▶ **What the exercise asks**: Pictures stay out; please output the remaining data exactly.

▶ **Exercise material**:
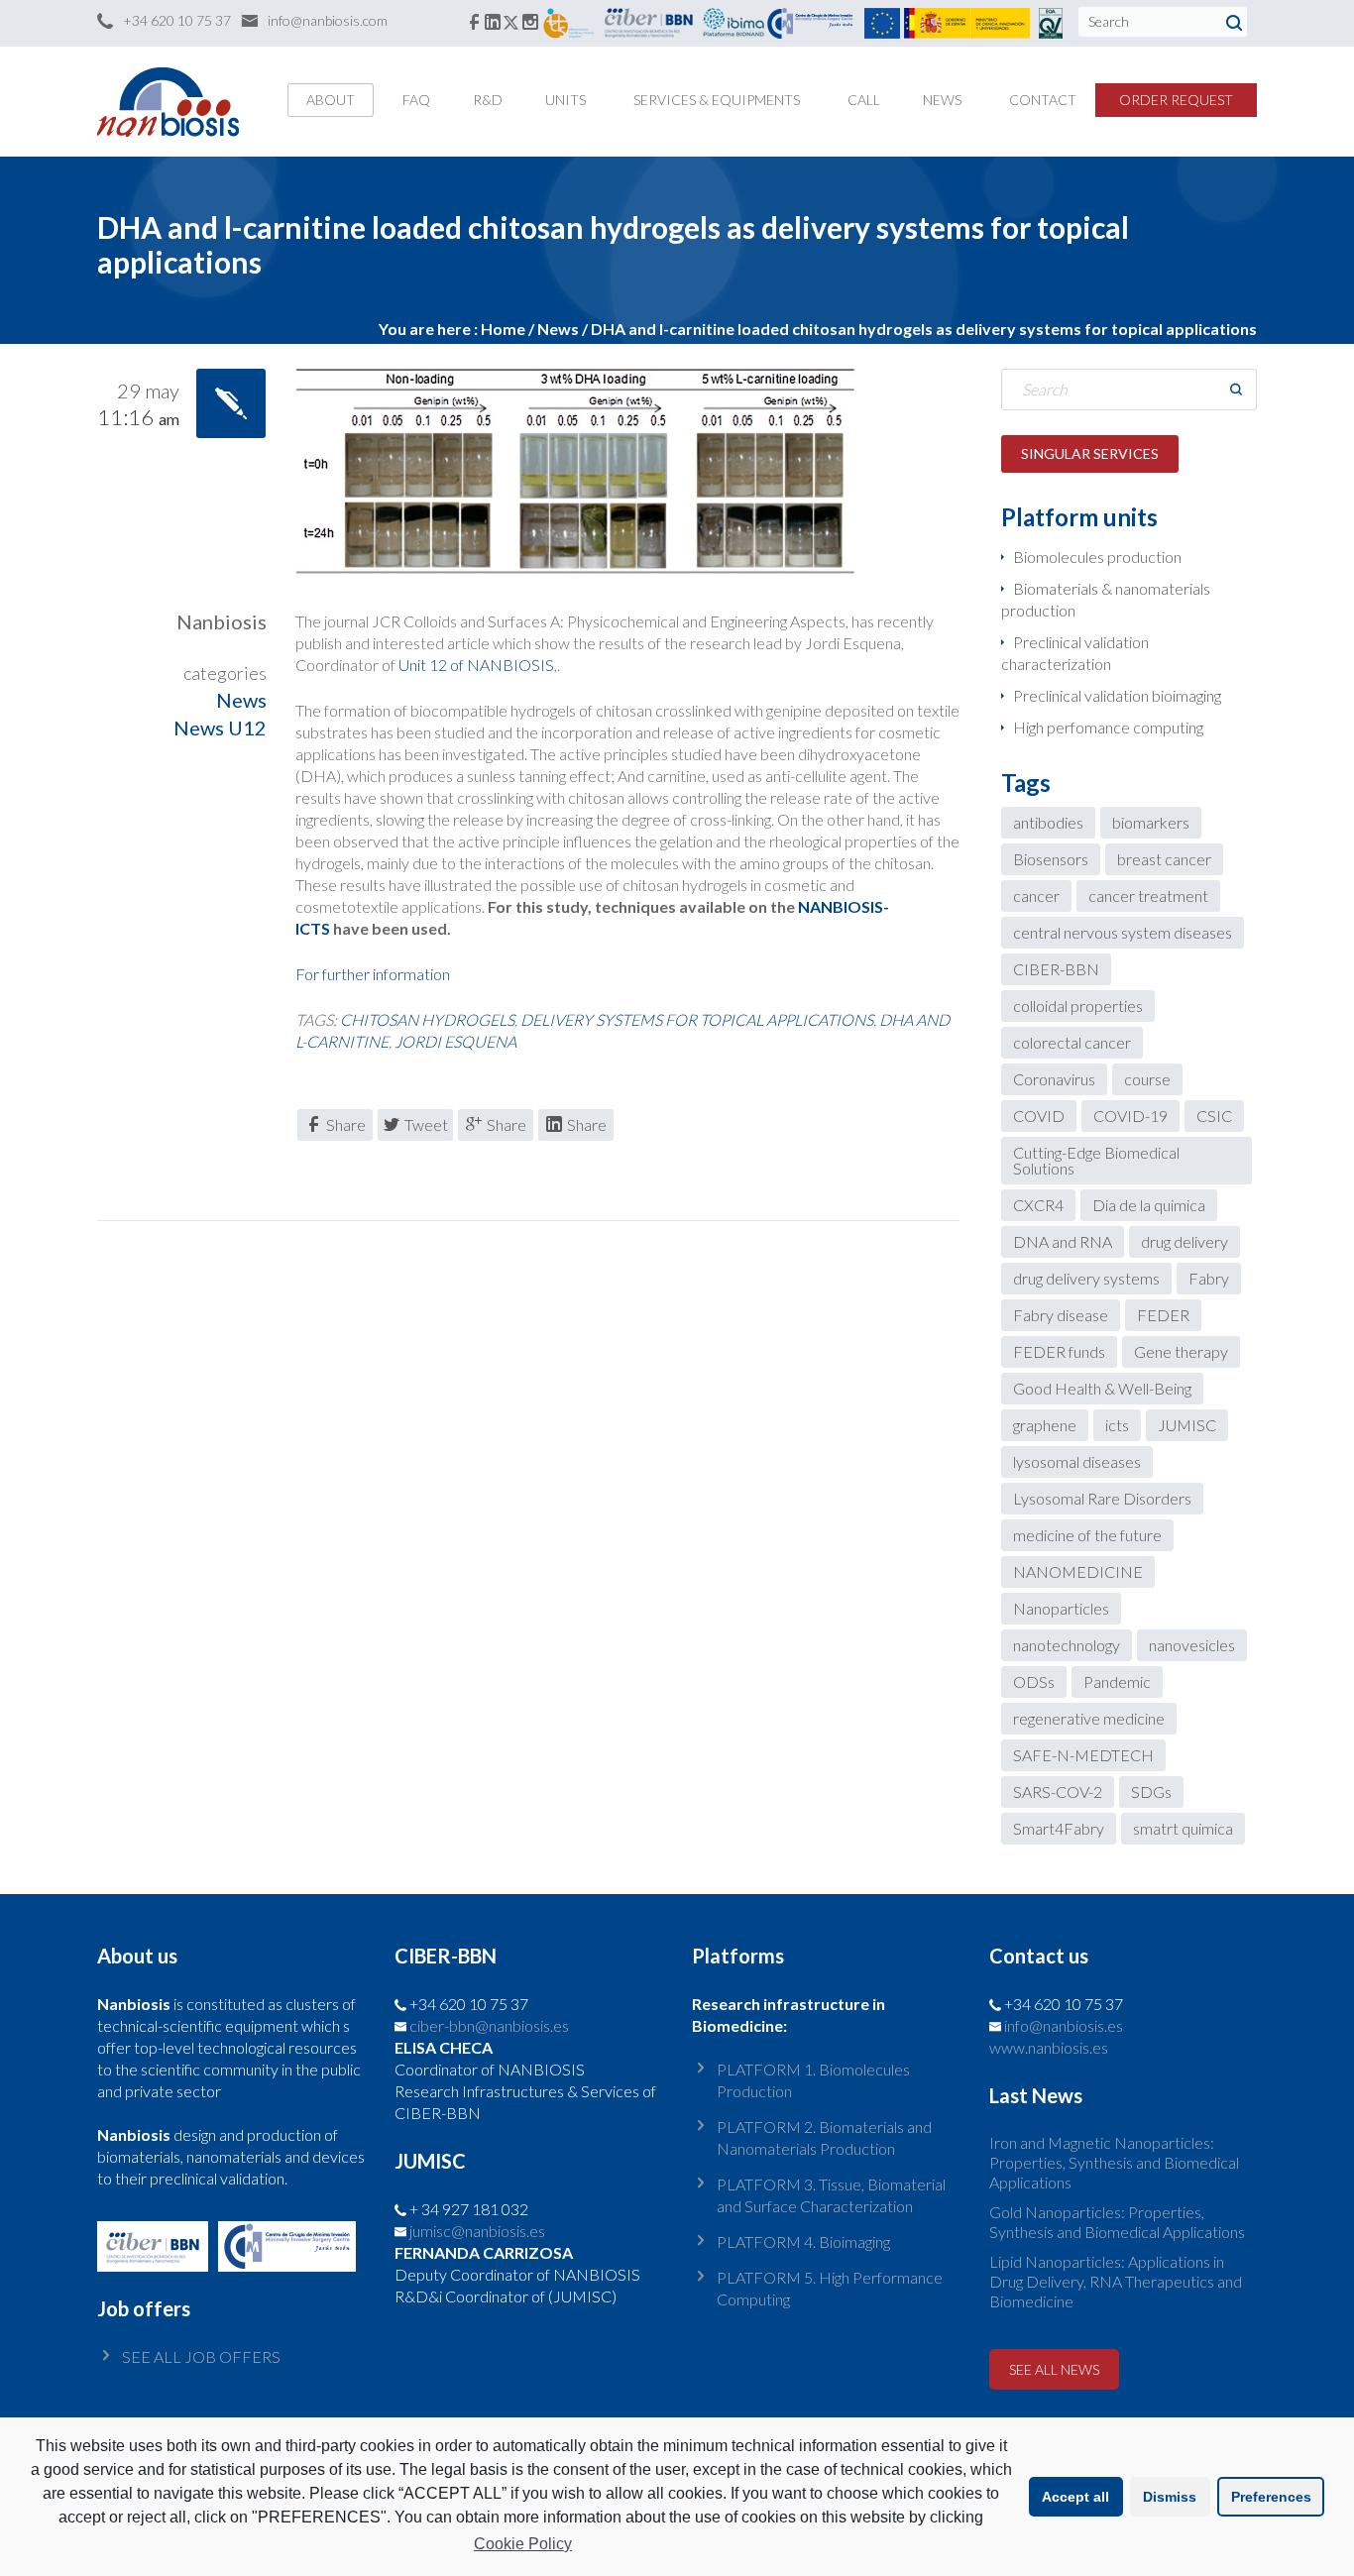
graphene (1044, 1424)
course (1147, 1078)
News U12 (220, 727)
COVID (1039, 1115)
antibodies (1048, 822)
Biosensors (1050, 858)
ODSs (1034, 1681)
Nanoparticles (1061, 1608)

▶ **Completed exercise**:
graphene (1044, 1424)
course (1147, 1078)
News U12 (220, 727)
COVID (1039, 1115)
antibodies (1048, 822)
Biosensors (1050, 858)
ODSs (1034, 1681)
Nanoparticles (1061, 1608)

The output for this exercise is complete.